• Exercise objective: Please copy each line below that contains the string "agent".

• Materials provided:
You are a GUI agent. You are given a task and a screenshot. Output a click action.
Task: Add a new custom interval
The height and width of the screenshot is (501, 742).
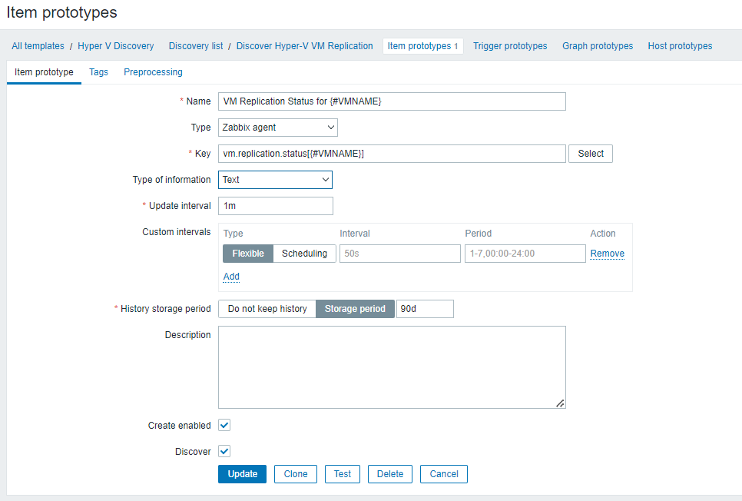pyautogui.click(x=231, y=277)
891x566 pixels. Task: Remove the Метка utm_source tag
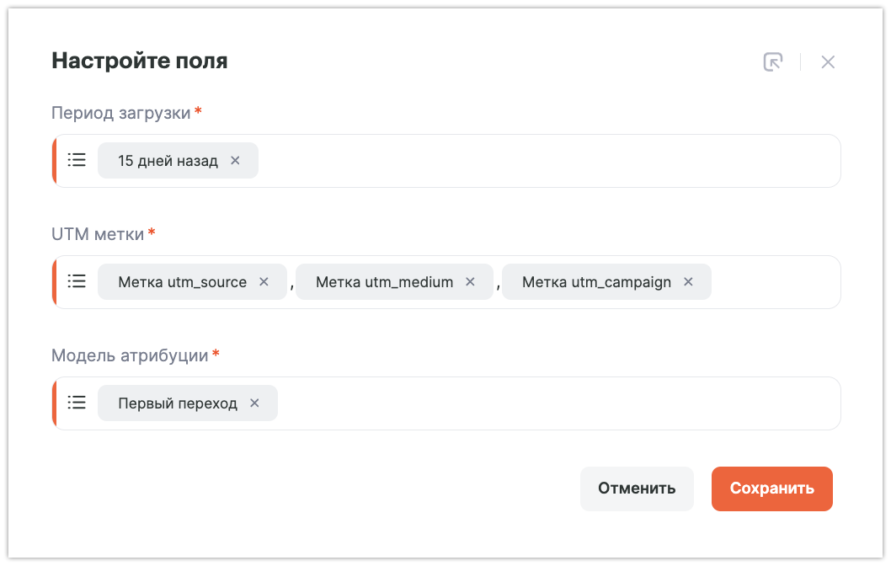click(x=264, y=282)
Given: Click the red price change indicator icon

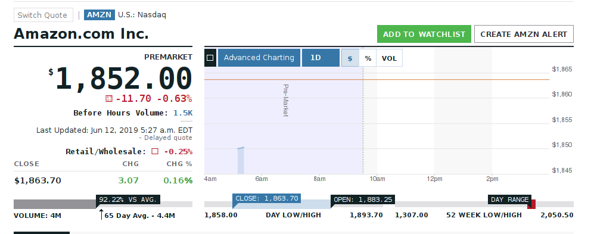Looking at the screenshot, I should tap(109, 99).
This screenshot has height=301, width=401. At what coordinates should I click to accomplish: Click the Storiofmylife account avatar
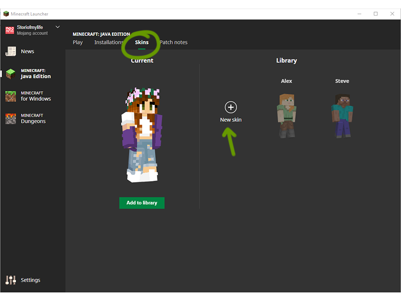coord(10,30)
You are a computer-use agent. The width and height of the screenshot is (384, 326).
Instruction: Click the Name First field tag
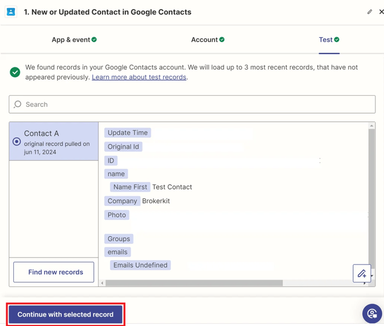pyautogui.click(x=130, y=187)
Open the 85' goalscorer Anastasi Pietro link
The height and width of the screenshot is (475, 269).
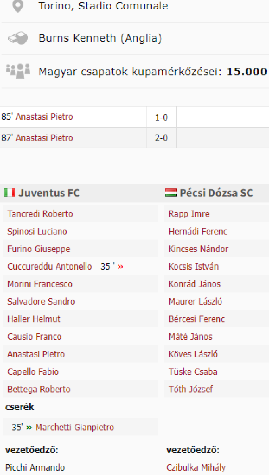(x=44, y=117)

• Task result:
You are a GUI agent. You are given a task and a screenshot. Output a click action.
You are a computer-use agent. The width and height of the screenshot is (384, 326).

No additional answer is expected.